[Work to do]
Rewrite every item below, replacing each "Viewport" with "Window size" and leaving everything else unchanged.

***

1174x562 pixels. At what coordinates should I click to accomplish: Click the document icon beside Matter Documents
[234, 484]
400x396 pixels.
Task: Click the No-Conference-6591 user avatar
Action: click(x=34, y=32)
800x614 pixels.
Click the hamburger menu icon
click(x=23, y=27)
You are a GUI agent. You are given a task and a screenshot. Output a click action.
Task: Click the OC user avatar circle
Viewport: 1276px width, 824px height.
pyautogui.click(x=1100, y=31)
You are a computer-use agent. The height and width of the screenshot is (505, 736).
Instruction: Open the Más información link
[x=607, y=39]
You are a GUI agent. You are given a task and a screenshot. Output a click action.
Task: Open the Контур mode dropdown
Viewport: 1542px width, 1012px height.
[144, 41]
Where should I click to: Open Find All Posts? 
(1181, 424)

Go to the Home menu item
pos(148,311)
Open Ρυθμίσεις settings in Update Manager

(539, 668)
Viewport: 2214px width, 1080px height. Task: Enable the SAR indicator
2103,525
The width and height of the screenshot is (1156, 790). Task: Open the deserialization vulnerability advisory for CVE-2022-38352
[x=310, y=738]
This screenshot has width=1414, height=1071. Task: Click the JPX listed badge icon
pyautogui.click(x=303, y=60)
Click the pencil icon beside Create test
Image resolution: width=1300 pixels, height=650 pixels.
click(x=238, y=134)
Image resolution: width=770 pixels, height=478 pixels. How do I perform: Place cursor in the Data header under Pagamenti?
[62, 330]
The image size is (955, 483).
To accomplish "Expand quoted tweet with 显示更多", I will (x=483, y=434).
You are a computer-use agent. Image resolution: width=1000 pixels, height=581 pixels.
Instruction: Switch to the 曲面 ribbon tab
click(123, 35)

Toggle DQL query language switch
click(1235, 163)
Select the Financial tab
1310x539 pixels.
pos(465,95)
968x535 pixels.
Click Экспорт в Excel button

***

[Result of this task]
1174x562 pixels. At what coordinates should I click to accomplish: Click the document icon beside Matter Documents
[234, 484]
400x396 pixels.
Task: Click the No-Conference-6591 user avatar
Action: click(x=34, y=32)
800x614 pixels.
Click the hamburger menu icon
click(x=23, y=27)
You are a GUI agent. You are given a task and a screenshot. Output a click action.
Task: Click the OC user avatar circle
Window size: 1276px width, 824px height.
pyautogui.click(x=1100, y=31)
You are a computer-use agent. The height and width of the screenshot is (505, 736).
Instruction: Open the Más información link
[x=607, y=39]
You are a GUI agent. You are given a task and a screenshot. Output a click action.
Task: Open the Контур mode dropdown
Window size: 1542px width, 1012px height.
[144, 41]
Where should I click to: Open Find All Posts? 
(1181, 424)

Go to the Home menu item
pos(148,311)
Open Ρυθμίσεις settings in Update Manager

(539, 668)
Window size: 2214px width, 1080px height. Task: Enable the SAR indicator
2103,525
The width and height of the screenshot is (1156, 790). Task: Open the deserialization vulnerability advisory for CVE-2022-38352
[x=310, y=738]
This screenshot has width=1414, height=1071. Task: Click the JPX listed badge icon
pyautogui.click(x=303, y=60)
Click the pencil icon beside Create test
Image resolution: width=1300 pixels, height=650 pixels.
click(x=238, y=134)
Image resolution: width=770 pixels, height=478 pixels. How do I perform: Place cursor in the Data header under Pagamenti?
[62, 330]
The image size is (955, 483).
To accomplish "Expand quoted tweet with 显示更多", I will (x=483, y=434).
You are a computer-use agent. Image resolution: width=1000 pixels, height=581 pixels.
Instruction: Switch to the 曲面 ribbon tab
click(123, 35)

Toggle DQL query language switch
click(1235, 163)
Select the Financial tab
1310x539 pixels.
pos(465,95)
968x535 pixels.
Click Экспорт в Excel button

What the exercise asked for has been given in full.